Take minoxidil, developed to treat hypertension, which was repurposed and is now commonly used as a treatment for hair regrowth; some patients treated for hypertension complained of excessive hair growth. Sildefenil (Viagra) was also originally developed to treat hypertension; its users began to complain of unexpected erections, so the product is now prescribed to treat erectile dysfunction. These success stories, and many others, are the result of observation and chance.
But what if we didn't have to rely on luck?
This is where machine learning comes in. The first step is to identify one or more genetic abnormalities that are causing the dysfunction in a particular patient. The AI model can then be fed information and comb through tens of thousands of existing drugs, medical studies and patient records, looking for patterns and potential drug-disease matches. Once a potential new use is identified, the drug is tested in preclinical models and then in clinical trials to assess its efficacy and safety in the targeted rare disease. This is called ‘drug repurposing’ and AI plays an important role in it.
AI: a medical detective
Instead of taking years to explore whether one drug might treat one disease, AI can run millions of comparisons in days. For example, Every Cure, a nonprofit founded by Dr. David Fajgenbaum, has created a platform that matches about 4,000 known drugs against over 18,000 diseases, assigning them a potential effectiveness score.
Today, this approach is so promising that many companies around the world are now using AI for drug repurposing. They include small companies such as BenevolentAI, Atomwise Inc , Insilico or Cloud Pharmaceuticals but also large pharmaceutical companies such as Astra Zeneca, Pfizer, Novartis and Janssen, which are engaged in this type of research.
The results are extraordinary.

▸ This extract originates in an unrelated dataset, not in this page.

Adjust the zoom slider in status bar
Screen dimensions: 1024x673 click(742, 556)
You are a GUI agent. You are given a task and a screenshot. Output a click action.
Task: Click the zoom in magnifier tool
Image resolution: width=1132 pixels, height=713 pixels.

Chemotherapy combined with immunotherapy and steroids suggested by AI brought Joseph back from the brink. A drug for Parkinson’s disease has helped children with a rare movement disorder walk and talk.
Thanks to the versions of the technology developed by Dr. Fajgenbaum’s team and others, drugs are quickly being repurposed for conditions including rare and aggressive cancers, fatal inflammatory disorders and complex neurological conditions. And often, they’re working.
These discoveries are no longer accidents. They are the result of AI exploring neglected corners of medical research, clinical data and historical case studies. As Dr. Fajgenbaum puts it, there’s a “treasure trove of medicine” hiding in plain sight.
Challenges and the road ahead
Of course, AI isn’t perfect. Not all predictions are breakthroughs. Some drugs fail. Human judgment, ethical oversight, and rigorous clinical trials still play an essential role. But the potential upside is undeniable.
And while drug repurposing won't make big money for pharmaceutical companies (many drugs are off-patent and cheap), it offers something even more valuable: cures for people who didn't have any.
Thanks to recent funding and growing public interest, projects such as Every Cure are scaling up. They’re bringing together researchers, clinicians, and data scientists to turn the world’s libraries of old drugs into engines of new possibilities.
Final Thoughts
Joseph's story is more than a medical miracle. It is a window into a future where technology will help us care in a faster, smarter, more humane way through drug repurposing.
AI didn't invent a new drug, it allowed doctors to see the ones they already have in a new light! AI won't replace doctors, but it can provide them with better tools, sharper insights and new lifelines to offer their patients. For the millions of people facing rare diseases, often in silence and isolation, this is about much more than innovation.
This is about hope, rediscovered through the detours of old research, which is just waiting to be revealed in a new light.